= Texto del documento =
El brote de influenza A/H1N1 (nombre adoptado por la Organización Mundial de la Salud) que afecta a México, mostró de manera dramática el atraso científico en que los gobernantes mantienen a este país.
Debieron transcurrir casi cinco días --desde que se emitió la alerta epidemiológica el 23 de abril-- para que el sector salud estuviera en condiciones de realizar los primeros análisis moleculares que confirmaran que los casos reportados correspondían a la nueva y preocupante cepa H1N1. Eso debido a la carencia de laboratorios de alta tecnología.
Entre balbuceos, el secretario de Salud, José Ángel Córdova tuvo que aceptar el miércoles esa realidad ante un panel de televisión que lo cuestionó al respecto.
Esa inadmisible incapacidad tecnológica originó la danza de las cifras en que se enredaron las autoridades y cuya confusión hizo crecer la incertidumbre y el miedo iniciales.
Si el virus hubiera sido más letal, su expansión en México hubiera sido exponencial en cuestión de horas, sin que las autoridades tuvieran forma de saber en qué casos aplicar los reducidos tratamientos de que disponen.
Afortunadamente, el virólogo británico John Oxford aseguró ayer a la AFP que hemos estado expuestos a otros miembros de la familia H1N1 desde 1978, por lo que existe la posibilidad de una cierta memoria inmunitaria contra este agente entre los humanos, al contrario de lo que ocurrió con el virus de la gripe aviar (H5N1), totalmente nuevo para el organismo y por eso más letal.
A propósito de tratamientos, nuestro subdesarrollo también se manifiesta crudamente en este renglón. De acuerdo con un reporte de la agencia AP, México tendría dosis del antiviral Tamiflu únicamente para atender a 1.3 por ciento de la población, lo cual sería insuficiente si la pandemia se extendiera. Causaría, además, problemas políticos porque alguien tendría que determinar quien tiene o no acceso a los fármacos.

= Qué hacer =
1 > Copia sin cambios el pasaje del texto sobre el brote de influenza A/H1N1 que abre con las palabras que contienen "Si el virus" y cierra con "eso más letal.".
2 > Según el texto sobre el brote de influenza A/H1N1, ¿para qué porcentaje de la población tendría México dosis de Tamiflu?
3 > Continúa, por favor, el texto sobre el brote de influenza A/H1N1 a partir del punto donde termina.

= Datos proporcionados =
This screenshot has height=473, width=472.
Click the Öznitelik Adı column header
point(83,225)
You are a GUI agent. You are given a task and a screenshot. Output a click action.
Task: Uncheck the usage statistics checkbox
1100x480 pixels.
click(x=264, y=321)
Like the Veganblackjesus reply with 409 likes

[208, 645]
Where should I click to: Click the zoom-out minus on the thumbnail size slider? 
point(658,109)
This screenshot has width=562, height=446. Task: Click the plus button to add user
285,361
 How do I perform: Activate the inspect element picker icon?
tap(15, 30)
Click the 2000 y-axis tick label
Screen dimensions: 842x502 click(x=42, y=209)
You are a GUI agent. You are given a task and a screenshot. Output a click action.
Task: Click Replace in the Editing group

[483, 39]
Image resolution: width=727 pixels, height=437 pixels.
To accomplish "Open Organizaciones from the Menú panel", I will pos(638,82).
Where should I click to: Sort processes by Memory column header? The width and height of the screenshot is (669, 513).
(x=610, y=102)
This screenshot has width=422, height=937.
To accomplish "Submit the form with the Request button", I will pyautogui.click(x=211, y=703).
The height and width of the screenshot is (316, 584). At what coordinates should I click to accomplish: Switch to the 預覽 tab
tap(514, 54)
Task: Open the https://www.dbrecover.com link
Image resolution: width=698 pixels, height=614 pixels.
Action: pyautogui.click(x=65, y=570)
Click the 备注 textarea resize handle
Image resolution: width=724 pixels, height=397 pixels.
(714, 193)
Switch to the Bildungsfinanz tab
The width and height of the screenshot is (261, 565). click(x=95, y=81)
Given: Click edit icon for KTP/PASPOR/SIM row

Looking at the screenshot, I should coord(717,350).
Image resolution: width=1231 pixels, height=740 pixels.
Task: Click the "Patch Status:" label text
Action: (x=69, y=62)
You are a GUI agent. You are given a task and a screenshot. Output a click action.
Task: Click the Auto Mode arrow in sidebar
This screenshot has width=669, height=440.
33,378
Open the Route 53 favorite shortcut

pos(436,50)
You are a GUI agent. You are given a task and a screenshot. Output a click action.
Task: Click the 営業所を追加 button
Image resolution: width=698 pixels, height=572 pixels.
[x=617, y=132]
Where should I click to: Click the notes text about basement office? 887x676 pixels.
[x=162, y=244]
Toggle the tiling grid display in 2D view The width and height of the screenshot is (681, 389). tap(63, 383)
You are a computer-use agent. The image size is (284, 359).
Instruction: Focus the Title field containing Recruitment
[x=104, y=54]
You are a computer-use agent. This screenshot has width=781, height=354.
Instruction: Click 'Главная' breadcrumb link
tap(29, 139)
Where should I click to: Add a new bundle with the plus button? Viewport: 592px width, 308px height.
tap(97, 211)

= Respuestas del ejercicio =
1 >
Si el virus hubiera sido más letal, su expansión en México hubiera sido exponencial en cuestión de horas, sin que las autoridades tuvieran forma de saber en qué casos aplicar los reducidos tratamientos de que disponen.
Afortunadamente, el virólogo británico John Oxford aseguró ayer a la AFP que hemos estado expuestos a otros miembros de la familia H1N1 desde 1978, por lo que existe la posibilidad de una cierta memoria inmunitaria contra este agente entre los humanos, al contrario de lo que ocurrió con el virus de la gripe aviar (H5N1), totalmente nuevo para el organismo y por eso más letal.

2 > Para el 1.3 por ciento de la población.

3 >
Tampoco tenemos capacidad para producir vacunas. Los institutos nacionales de Higiene y Virología, fundados en 1956 y 1960 respectivamente producían 90 por ciento de las que se necesitaban en el país. Pero ¿qué creen? Fueron desmantelados.
El proceso concluyó en 1999 cuando el presidente Ernesto Zedillo, con los estrechos criterios tecnocráticos que sólo ven la utilidad económica inmediata y que aun hoy siguen vigentes, los redujo a dos áreas de una paraestatal llamada Laboratorios de Biológicos y Reactivos de México, S.A. de C.V. (Birmex), entidad que produce sólo dos de las 12 vacunas, que incluye el actual esquema básico de vacunación.
Decisiones como esa explican la condición dependiente y subordinada de Méxio. Muestran además el riesgo y la indefensión en que se deja a la población, cuando se presenta alguna calamidad inesperada. Durante los sismos de 1985 salieron a relucir cientos de corruptelas y negligencias que pudieron evitar la muerte de miles de mexicanos.
Veinticuatro años después un brote epidémico desnuda lo que ya se sabía y se pedía evitar: el abandono estatal en materia de investigación y desarrollo.
En distintos tonos y foros, la comunidad científica nacional lleva años insistiendo en el carácter estratégico --y ahora se ve que hasta de seguridad nacional-- de la ciencia y la tecnología para el desarrollo del país.
Nada se ha hecho, aparte de discursos, para corregir la falta de inversión y las erráticas políticas públicas en la materia.
En un post anterior (¿Y la ciencia?) mostramos la raquítica inversión en CyT y cómo afecta en el largo plazo el ingreso y la calidad de vida de un país y sus habitantes.
Lo que vivimos hoy es una nueva y palmaria demostración de cómo en México los hombres en el gobierno sólo están dedicados a administrar el poder en tanto fuente de riqueza personal y, si acaso, de grupo.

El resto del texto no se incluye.